Сглотнув ставший вязким воздух, я покачала головой и отвернулась, надеясь, что мужчина отстанет.

А вообще, я лучше пойду в свою комнату - переоденусь и отдох...

— Например, мышка, — он в одно мгновение оказался непозволительно близко к почти поднявшийся мне. Так близко, что я теперь ощущала его дыхание на лице, а затем и на шее, когда он наклонился, чтобы прошептать: — я могу связать твои запястья.

И Воскресенский осторожно взял мои ладони и погладил выступающую косточку на кисти, одним прикосновением будто пуская по венам электрический ток.

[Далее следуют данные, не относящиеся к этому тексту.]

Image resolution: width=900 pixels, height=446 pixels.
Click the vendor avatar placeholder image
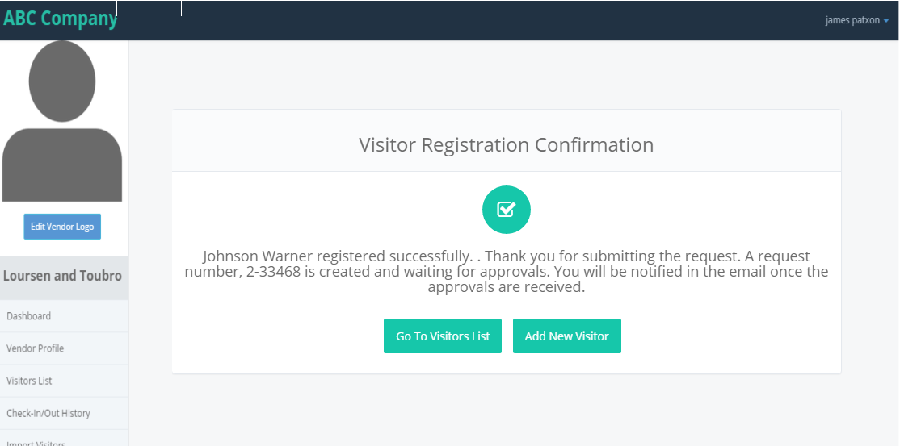(x=62, y=121)
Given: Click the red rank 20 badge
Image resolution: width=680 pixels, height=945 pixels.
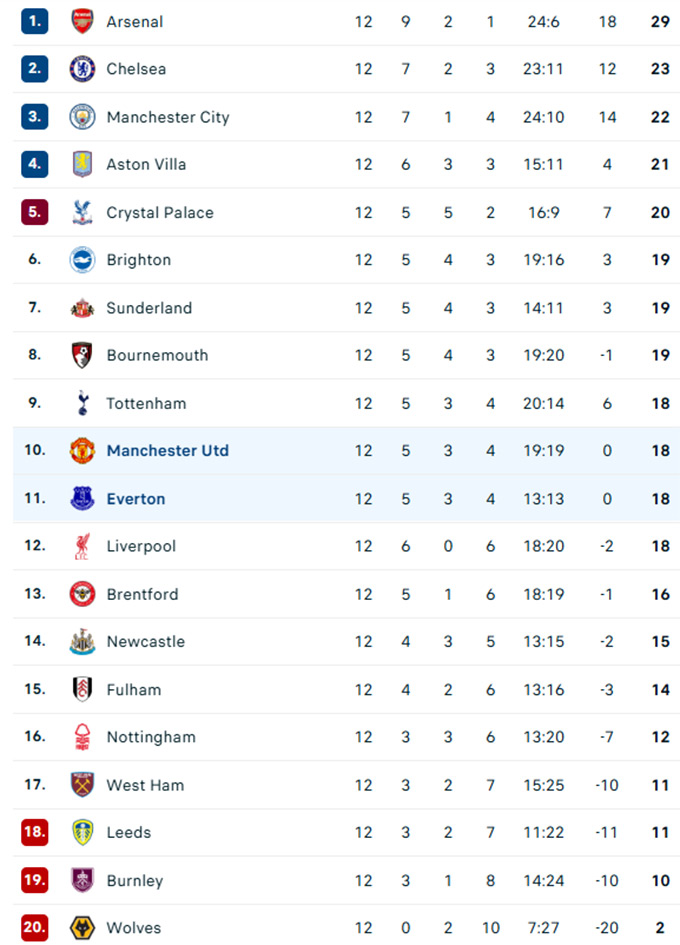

— Или же, — его пальцы переместились на мою шею, и я судорожно вдохнула ставший обжигающим воздух. Либо это его дыхание?.. — Или же я могу перекинуть галстук через твою шею и тянуть каждый, когда наконец-то буду в тебе. Как тебе эта идея?

— Я... я... мне надо... — я попыталась оттолкнуть Дмитрия, но он снова сжал мои руки, теперь уже одной ладонью, а другой приподнял мое лицо, чтобы не отворачивалась.

Я хотела зажмуриться, но не смогла, завороженная его глазами - сейчас стальной цвет потемнел, будто грозовое облако. И его взгляд... Я поняла, что такое желание. Я поняла, как это - хотеть кого-то. И, наконец, я поняла, каково это - быть желанной.

Его взгляд обжигал, касался внезапно обнаженных нерв, а ещё... чего-то, что я не могла распознать, но мне стало очень приятно.

— Ты права, — принял за свое мое молчание босс. — Лучше он будет смотреться между твоих ног.